The little lamb was basking in the sunshine a few yards off, and chewing grass, while the ewe let out a frightened baa every so often, struggled helplessly, and waved its little black legs. It was either hurt or trapped, we couldn’t be sure which. Meanwhile, its lamb paid absolutely no attention. It merely gazed off in another direction.

The farmer’s cottage was back near Mr. Pig. We decided to knock on the door. Walt went up the path and returned a few minutes later.

“There’s someone inside,” he announced. “But they are hoovering – so they can’t hear me knocking.”

“Well they can’t hoover forever,” I said, thinking he might at least try knocking again.

“No. I suppose not.”

That’s when a car passed down the drive. In the car were two people - a woman and Edward, the man who lived in the house on the hill. They stopped to see what we were doing.

The woman got out and stood with us at the fence, looking at the struggling ewe. “Isn’t nature weird,” she said. “The mother is dying but the lamb just sits there completely unfazed.”

Atli had climbed over the fence and was heading into the field. He approached the ewe; its lamb trotted away.
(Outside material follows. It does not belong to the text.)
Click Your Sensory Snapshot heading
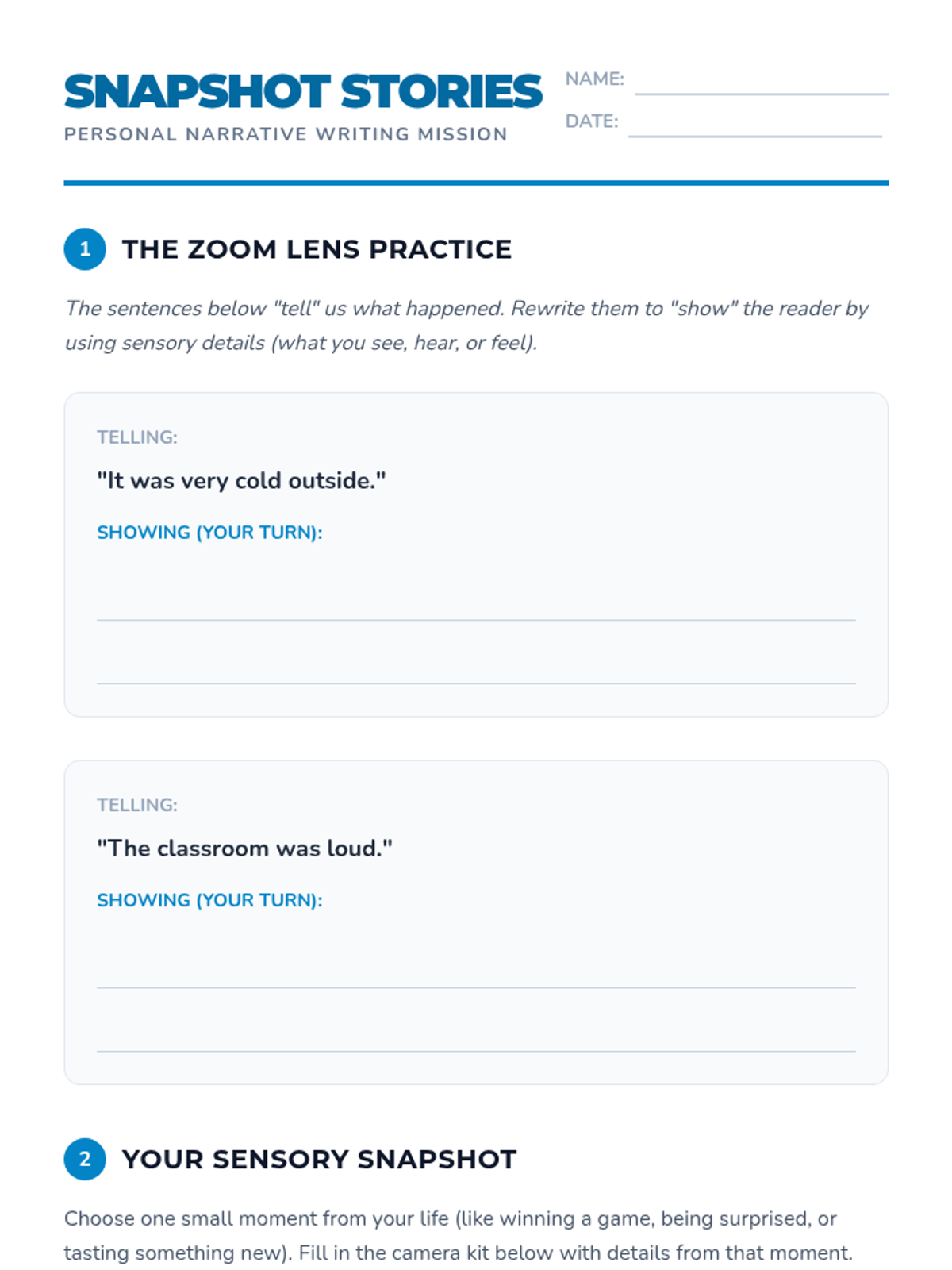952x1270 pixels. coord(319,1159)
Atli bent to make his inspection. The ewe’s legs were thin black sticks jutting at odd angles from a round wooly body.

“I think she’s hurt a back leg,” Atli called to us. “Should I try to prop her up?”

“Don’t Atli,” Rozzie said. “It might make it worse.”

“Our James Herriot moment,” Walt said, hamming up our hopelessness. “Oh dear! What are we to do!”

By this time Edward had got out of the car and stood with his hands in his pockets, a small elderly man with a gentle expression. “What are you doing? Looking after sheep?” he asked. He had a north-country accent. His face was placid. “Go to the beach,” he said. “There’s nothing to be done. They die, these animals. That’s what they do.”

We returned to Walter and Anthony’s cottage. Walt decided that their neighbor Stephanie would know how to handle it. She was very capable. She was the one who had the pet goose, which was attacked by a mink. I wrote about that goose in a posting in March.

The goose died, by the way.

We wondered what would become of the ewe. Perhaps it would also die. But
later that evening, we heard it was fine. It had just fallen over and couldn’t get up because it was too fat. Stephanie went round, and put it on its feet.

Some geese are pets. Others are Christmas dinner. Some hogs get roasted at big summer parties. Others become our friends. And a great many of us who adore the countryside don’t know the first thing about it.